-If Kc is a large number (example: 4.1x108) the products are favored at equilibrium, and there will be more product than reactant. To obtain Kc, the reactants are in the denominator, and when you divide by a smaller and smaller number (as the reactants dwindle and the products emerge), the value of Kc will get bigger and bigger.
-If Kc is a very small number (example: 4.6x10-31) the reactants are favored at equilibrium, and there will be more reactant than product. Again, to obtain Kc, the products are in the numerator, and when you divide a small number (products) by a larger number (reactants), the value of Kc will be very small.
-If Kc is within an order of magnitude near 1 (example: 7.2), there is an even distribution of reactants and products.
-If Kc = 0, there has been no reaction.
Predicting the Direction of Reaction:
Qc = reaction quotient
-Obtained the same exact way used to obtain Kc. Plug in the concentrations of the products raised to the power of their coefficients, divided by the concentrations of the reactants raised to the power of their coefficients.
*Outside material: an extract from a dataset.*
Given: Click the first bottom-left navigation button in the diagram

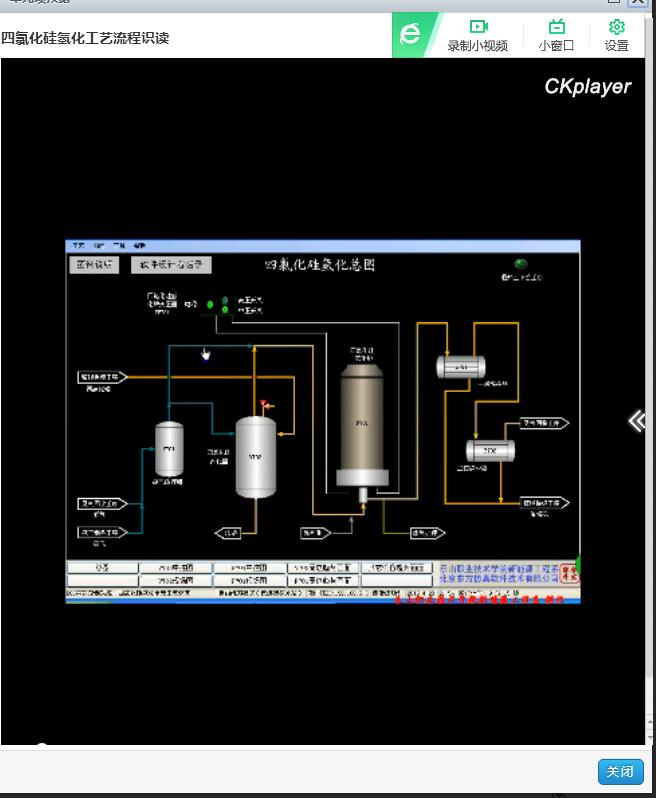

-The only difference is Kc is at equilibrium and Qc is not. So we can use Qc to see how to get to Kc.
-If Qc > Kc, numerator is too big, need more reactant, reaction will shift to the left
-If Qc < Kc, denominator is too big, need more product, reaction will shift to the right -If Qc = Kc, already at equilibrium
Calculating Equilibrium Concentrations:
1. Set up a table of concentrations (Initial, Change, and Equilibrium expressions in x)
2. Substitute expressions in x for equilibrium concentrations into the equilibrium-constant equation.
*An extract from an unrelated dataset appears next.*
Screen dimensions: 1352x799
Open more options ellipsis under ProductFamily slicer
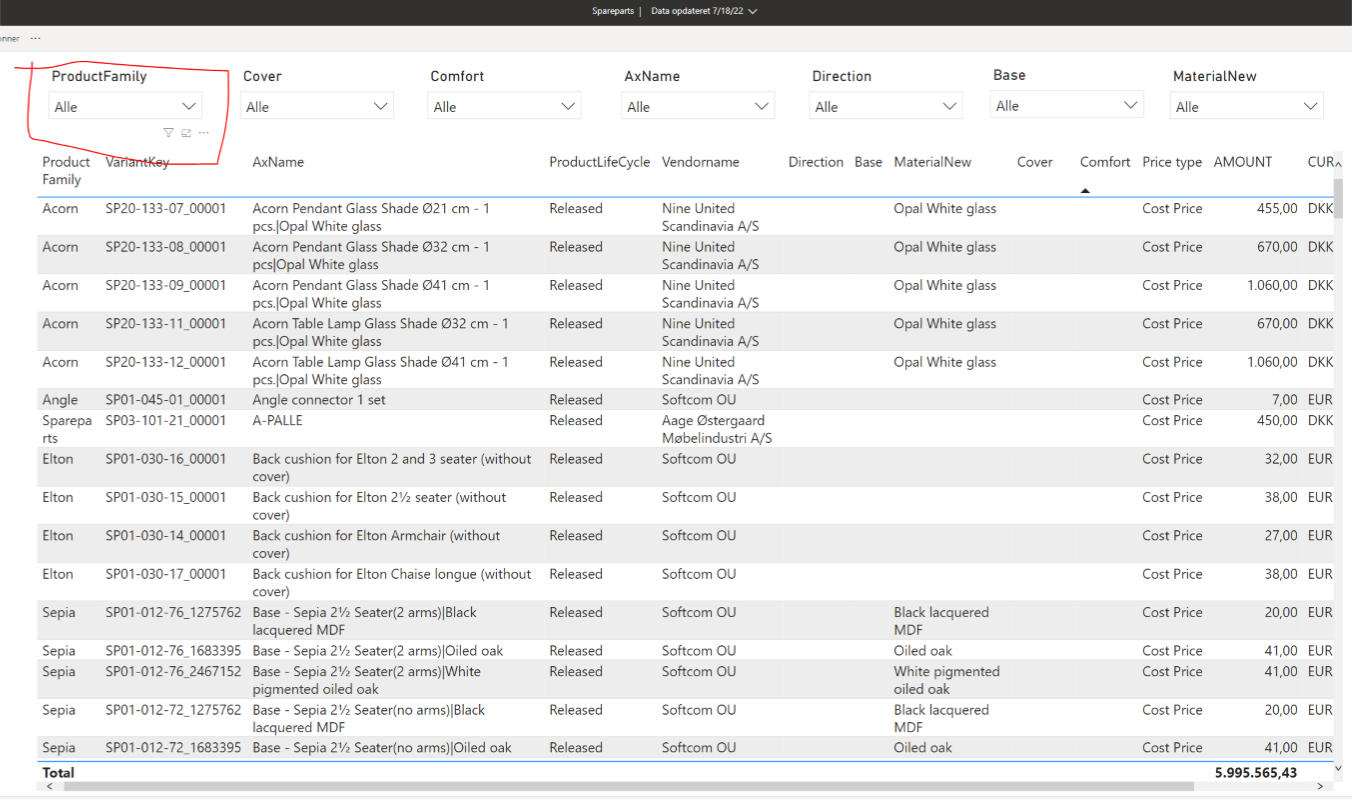(x=204, y=133)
3. Solve the equilibrium-constant equation for the values of the equilibrium concentrations.
Note: If you cannot get rid of a squared x term easily by simply taking the square root of everything (which will happen if your initial concentrations are the same), you will have to use the quadratic equation.
This will yield two answers, only one answer will be correct. If one is positive and the other is negative, the positive answer is the correct answer. If both are positive, plug the answers into your x expressions to see which one is realistically plausible (doesn't yield a negative number for any concentrations).
Changing Reaction Conditions:
-Le Chatelier's Principle: when a system in chemical equilibrium is disturbed by a change in temperature, pressure, or a concentration, the system shifts in equilibrium composition in a way that tends to counteract this change variable.
-Three ways to alter equilibrium concentration of a gaseous reaction mixture:
1. Changing concentrations
2. Changing the partial pressures of the products and reactants by changing the volume
3. Changing the temperature
-Concentration:
-When more reactant is added or product removed from the reaction vessel, the reaction will shift to the right to compensate for this gain/loss.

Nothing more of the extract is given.